**The input**
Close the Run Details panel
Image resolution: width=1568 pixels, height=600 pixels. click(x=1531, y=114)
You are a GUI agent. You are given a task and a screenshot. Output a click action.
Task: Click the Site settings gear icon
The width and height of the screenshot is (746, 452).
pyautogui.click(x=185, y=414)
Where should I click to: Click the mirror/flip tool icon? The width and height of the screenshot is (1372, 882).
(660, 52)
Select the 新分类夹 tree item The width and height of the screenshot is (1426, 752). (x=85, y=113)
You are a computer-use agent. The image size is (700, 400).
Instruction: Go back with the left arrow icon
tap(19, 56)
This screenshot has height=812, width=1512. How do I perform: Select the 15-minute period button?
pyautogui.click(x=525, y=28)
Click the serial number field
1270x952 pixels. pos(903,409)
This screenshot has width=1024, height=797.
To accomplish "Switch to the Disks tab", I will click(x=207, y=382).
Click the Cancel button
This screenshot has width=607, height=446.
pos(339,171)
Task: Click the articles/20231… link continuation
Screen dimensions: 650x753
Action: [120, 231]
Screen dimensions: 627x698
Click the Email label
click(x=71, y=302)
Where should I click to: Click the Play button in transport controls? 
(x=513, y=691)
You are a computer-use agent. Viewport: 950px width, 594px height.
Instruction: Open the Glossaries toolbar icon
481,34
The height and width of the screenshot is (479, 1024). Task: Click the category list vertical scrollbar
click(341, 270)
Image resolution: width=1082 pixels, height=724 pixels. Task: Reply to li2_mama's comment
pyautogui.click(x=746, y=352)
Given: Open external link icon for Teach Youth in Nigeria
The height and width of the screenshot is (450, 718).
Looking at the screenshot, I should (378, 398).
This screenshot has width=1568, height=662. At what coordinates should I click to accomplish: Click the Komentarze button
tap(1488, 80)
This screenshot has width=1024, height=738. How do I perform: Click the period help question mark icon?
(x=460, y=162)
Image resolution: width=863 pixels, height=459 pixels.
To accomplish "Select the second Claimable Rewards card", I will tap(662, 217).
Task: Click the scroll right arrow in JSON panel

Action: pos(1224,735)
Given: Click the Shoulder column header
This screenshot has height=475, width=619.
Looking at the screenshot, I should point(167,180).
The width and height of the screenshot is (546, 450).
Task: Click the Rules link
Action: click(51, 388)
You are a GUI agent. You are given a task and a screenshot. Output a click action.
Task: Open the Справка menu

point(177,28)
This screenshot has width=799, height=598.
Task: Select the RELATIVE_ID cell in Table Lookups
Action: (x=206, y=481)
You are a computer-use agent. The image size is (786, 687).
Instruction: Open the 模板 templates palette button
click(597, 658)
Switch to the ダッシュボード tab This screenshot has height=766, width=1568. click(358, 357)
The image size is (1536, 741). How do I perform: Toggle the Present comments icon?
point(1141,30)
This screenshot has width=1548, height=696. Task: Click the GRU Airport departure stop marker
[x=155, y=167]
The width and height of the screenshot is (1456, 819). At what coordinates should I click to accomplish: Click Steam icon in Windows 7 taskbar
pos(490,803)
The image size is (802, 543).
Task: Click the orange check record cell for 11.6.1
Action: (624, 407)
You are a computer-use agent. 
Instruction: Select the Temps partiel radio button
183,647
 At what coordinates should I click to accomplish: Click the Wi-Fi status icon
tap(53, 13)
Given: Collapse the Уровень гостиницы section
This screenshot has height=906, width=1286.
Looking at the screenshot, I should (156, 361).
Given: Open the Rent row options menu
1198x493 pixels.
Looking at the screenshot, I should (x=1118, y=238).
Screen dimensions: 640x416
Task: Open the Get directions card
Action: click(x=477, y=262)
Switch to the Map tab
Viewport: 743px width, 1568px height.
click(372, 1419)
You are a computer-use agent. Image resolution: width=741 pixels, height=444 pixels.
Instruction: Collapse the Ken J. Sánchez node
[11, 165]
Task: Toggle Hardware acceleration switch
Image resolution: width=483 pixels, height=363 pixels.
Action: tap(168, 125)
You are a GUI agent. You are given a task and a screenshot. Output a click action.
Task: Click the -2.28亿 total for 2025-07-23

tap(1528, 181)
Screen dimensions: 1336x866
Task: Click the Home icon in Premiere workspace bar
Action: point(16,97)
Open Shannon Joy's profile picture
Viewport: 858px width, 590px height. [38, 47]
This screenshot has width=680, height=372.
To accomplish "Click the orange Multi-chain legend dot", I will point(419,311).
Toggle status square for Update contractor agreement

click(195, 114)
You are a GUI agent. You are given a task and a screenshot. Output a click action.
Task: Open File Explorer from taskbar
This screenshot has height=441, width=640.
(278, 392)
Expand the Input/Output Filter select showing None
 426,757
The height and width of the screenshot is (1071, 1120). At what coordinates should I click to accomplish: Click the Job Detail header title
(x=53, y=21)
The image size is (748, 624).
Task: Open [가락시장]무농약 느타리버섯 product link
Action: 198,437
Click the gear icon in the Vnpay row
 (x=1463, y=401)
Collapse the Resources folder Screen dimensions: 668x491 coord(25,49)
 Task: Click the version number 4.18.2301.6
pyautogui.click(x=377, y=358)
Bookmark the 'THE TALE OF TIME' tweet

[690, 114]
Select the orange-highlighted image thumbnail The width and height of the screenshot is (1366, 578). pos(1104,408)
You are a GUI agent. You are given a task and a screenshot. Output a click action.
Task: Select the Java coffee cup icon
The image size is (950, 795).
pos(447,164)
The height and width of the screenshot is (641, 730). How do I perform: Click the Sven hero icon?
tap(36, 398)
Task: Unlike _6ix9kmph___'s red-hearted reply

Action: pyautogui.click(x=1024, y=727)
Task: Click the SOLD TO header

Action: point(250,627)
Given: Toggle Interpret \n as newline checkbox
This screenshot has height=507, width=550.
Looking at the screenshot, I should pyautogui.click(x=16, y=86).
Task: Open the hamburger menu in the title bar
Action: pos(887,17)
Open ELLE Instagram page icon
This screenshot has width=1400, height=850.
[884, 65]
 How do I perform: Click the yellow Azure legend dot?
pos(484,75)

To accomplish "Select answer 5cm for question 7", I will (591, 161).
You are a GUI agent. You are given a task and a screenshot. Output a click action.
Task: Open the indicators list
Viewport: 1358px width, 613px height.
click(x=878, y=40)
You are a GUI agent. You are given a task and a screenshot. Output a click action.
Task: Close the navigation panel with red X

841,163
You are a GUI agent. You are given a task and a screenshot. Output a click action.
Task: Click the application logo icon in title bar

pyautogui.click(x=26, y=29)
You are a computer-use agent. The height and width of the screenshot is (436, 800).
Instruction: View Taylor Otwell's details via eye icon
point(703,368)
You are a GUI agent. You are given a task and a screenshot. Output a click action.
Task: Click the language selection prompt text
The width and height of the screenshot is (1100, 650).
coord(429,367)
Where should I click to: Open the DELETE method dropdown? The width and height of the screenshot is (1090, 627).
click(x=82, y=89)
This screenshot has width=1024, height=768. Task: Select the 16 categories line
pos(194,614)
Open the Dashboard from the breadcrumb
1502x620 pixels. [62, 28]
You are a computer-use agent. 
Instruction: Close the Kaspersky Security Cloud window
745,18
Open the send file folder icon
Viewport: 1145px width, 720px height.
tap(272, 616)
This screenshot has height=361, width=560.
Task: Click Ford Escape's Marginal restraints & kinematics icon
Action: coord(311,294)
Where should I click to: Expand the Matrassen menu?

**Task prompt**
Please print, exactly and with nothing else, the lines from the first line of the entries through the line containing "Image resolution: width=863".

**Written solution**
Close the Run Details panel
Image resolution: width=1568 pixels, height=600 pixels. click(x=1531, y=114)
You are a GUI agent. You are given a task and a screenshot. Output a click action.
Task: Click the Site settings gear icon
The width and height of the screenshot is (746, 452).
pyautogui.click(x=185, y=414)
Where should I click to: Click the mirror/flip tool icon? The width and height of the screenshot is (1372, 882).
(660, 52)
Select the 新分类夹 tree item The width and height of the screenshot is (1426, 752). (x=85, y=113)
You are a computer-use agent. The image size is (700, 400).
Instruction: Go back with the left arrow icon
tap(19, 56)
This screenshot has height=812, width=1512. How do I perform: Select the 15-minute period button?
pyautogui.click(x=525, y=28)
Click the serial number field
1270x952 pixels. pos(903,409)
This screenshot has width=1024, height=797.
To accomplish "Switch to the Disks tab", I will click(x=207, y=382).
Click the Cancel button
This screenshot has width=607, height=446.
pos(339,171)
Task: Click the articles/20231… link continuation
Screen dimensions: 650x753
Action: [120, 231]
Screen dimensions: 627x698
Click the Email label
click(x=71, y=302)
Where should I click to: Click the Play button in transport controls? 
(x=513, y=691)
You are a computer-use agent. Viewport: 950px width, 594px height.
Instruction: Open the Glossaries toolbar icon
481,34
The height and width of the screenshot is (479, 1024). Task: Click the category list vertical scrollbar
click(341, 270)
Image resolution: width=1082 pixels, height=724 pixels. Task: Reply to li2_mama's comment
pyautogui.click(x=746, y=352)
Given: Open external link icon for Teach Youth in Nigeria
The height and width of the screenshot is (450, 718).
Looking at the screenshot, I should (378, 398).
This screenshot has width=1568, height=662. At what coordinates should I click to accomplish: Click the Komentarze button
tap(1488, 80)
This screenshot has width=1024, height=738. How do I perform: Click the period help question mark icon?
(x=460, y=162)
Image resolution: width=863 pixels, height=459 pixels.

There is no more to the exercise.